As a substitute for the propellant component in any of the preceding examples, a propellant mixture of dichlorotetrafluoroethane, dichlor can be used. difluoromethane and trichlorotrifluoroethane in a weight ratio of approximately 23 percent, approximately 15.5 percent and approximately 61.5 percent, respectively, in the volumes indicated in these examples. Such a propellant mixture has a pressure of approximately 1.20 kg/cm2 at approximately 21° C.

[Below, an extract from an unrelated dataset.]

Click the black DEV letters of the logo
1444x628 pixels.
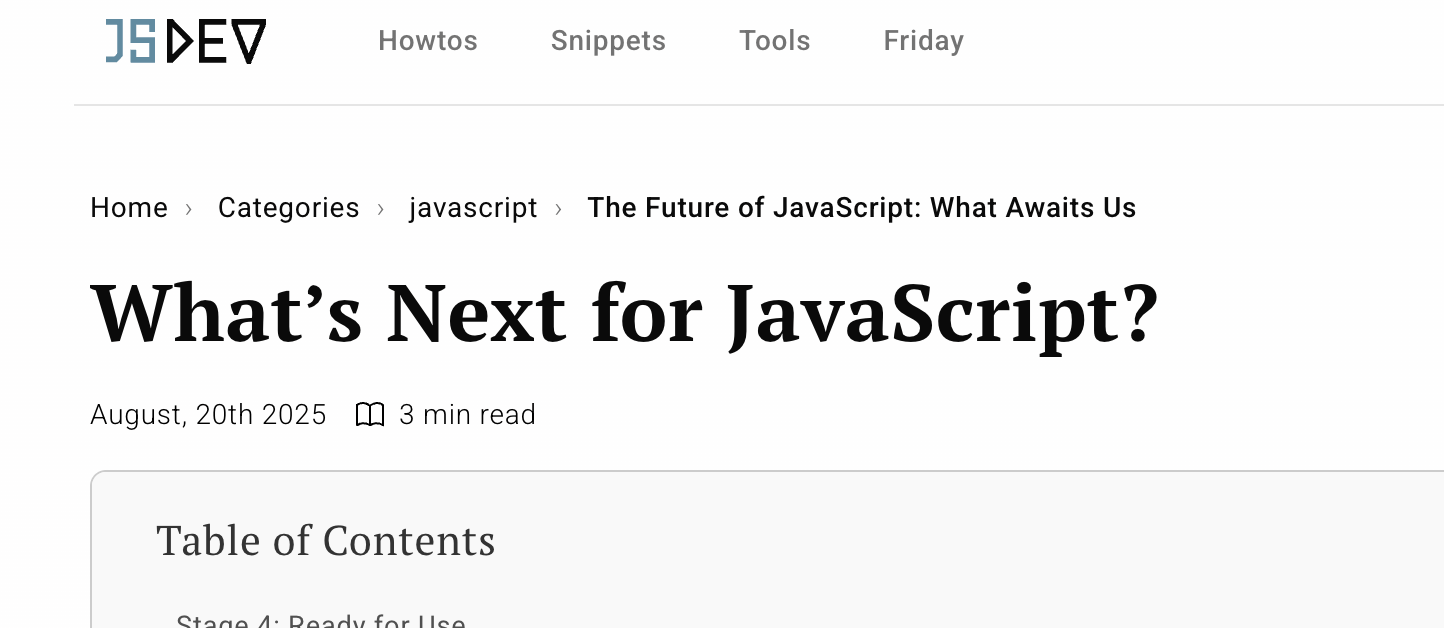216,42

The present invention is particularly important in the manufacture, marketing and use of preparations, such as eau de cologne, deodorizers, antiperspirants and the like. For example, it has been found particularly advantageous to market self-propelled eau de cologne in attractive push-button or valve-equipped glass bottles. Example 1 above is suitable for this latter purpose, and the sufficient amount of the concentrated perfume essence can be about 2 percent by weight of the perfume-containing alcohol medium; a fraction of one percent, i.e. approximately 0.5 percent, may be suitable when particularly fragrant materials are used as perfume ingredients.

Claims (6)

1. A liquid mixture stored under pressure in a suitable container with an atomization nozzle and an outlet passage running to the nozzle from a point normally immersed in the liquid mixture, will be atomized by reducing the pressure, and which contains an alcohol component of a saturated aliphatic monoalcohol with no more than three carbon atoms, as well as with a substantial water content, as well as a low-boiling propellant which is either a fluorinated or a fluorinated and chlorinated low-molecular-weight saturated aliphatic hydrocarbon with no more than two carbon atoms, such as dichlorotetrafluoroethane, or butane, or mixtures thereof, characterized in that the concentration of the aqueous alcohol is at least 75% by volume, and that the amount of propellant forms from approximately 10 to approximately 35% by volume of the liquid mixture. and is dissolved in the aqueous alcohol component, at the same time that the liquid mixture in the contained state exerts a pressure that is not higher than 1.75 kg/cm2 gas pressure at 21° C. 2. Mixture in accordance with claim 1, characterized in that the alcohol concentration, when the alcohol is isopropanol, is at least 75% by volume, and at least 85% by volume when ethanol is used, and at least 90% by volume when methanol is used, and that the propellant has a boiling point of maximum 21 °C at one atmosphere of pressure. 3. Mixture in accordance with claim 1 or 2, characterized in that an alcohol-soluble component is dissolved in the water-containing alcohol component which is to be dispensed together with the alcohol component. 4. Mixture in accordance with claim 3, characterized in that the alcohol-soluble component is a perfume. 5. Mixture in accordance with claim 4, characterized in that the mixture consists of the alcohol-soluble perfume, ethanol of a concentration of approximately 87 percent by volume, and dichlorotetrafluoroethane in an amount of approximately 25 percent of the volume of the mixture. 6. Mixture in accordance with one of the preceding claims, characterized in that it gives a pressure at normal room temperature of between 0.77 and 1.05 kg/cm gas pressure, while the liquid mixture — there contains ethanol as a solvent agent — has a concentration of at least 85 percent by volume, and contains a product dissolved in the alcohol, as well as dichlorotetrafluoroethane in an amount of from approximately 15 to 30 percent by volume of the liquid mixture.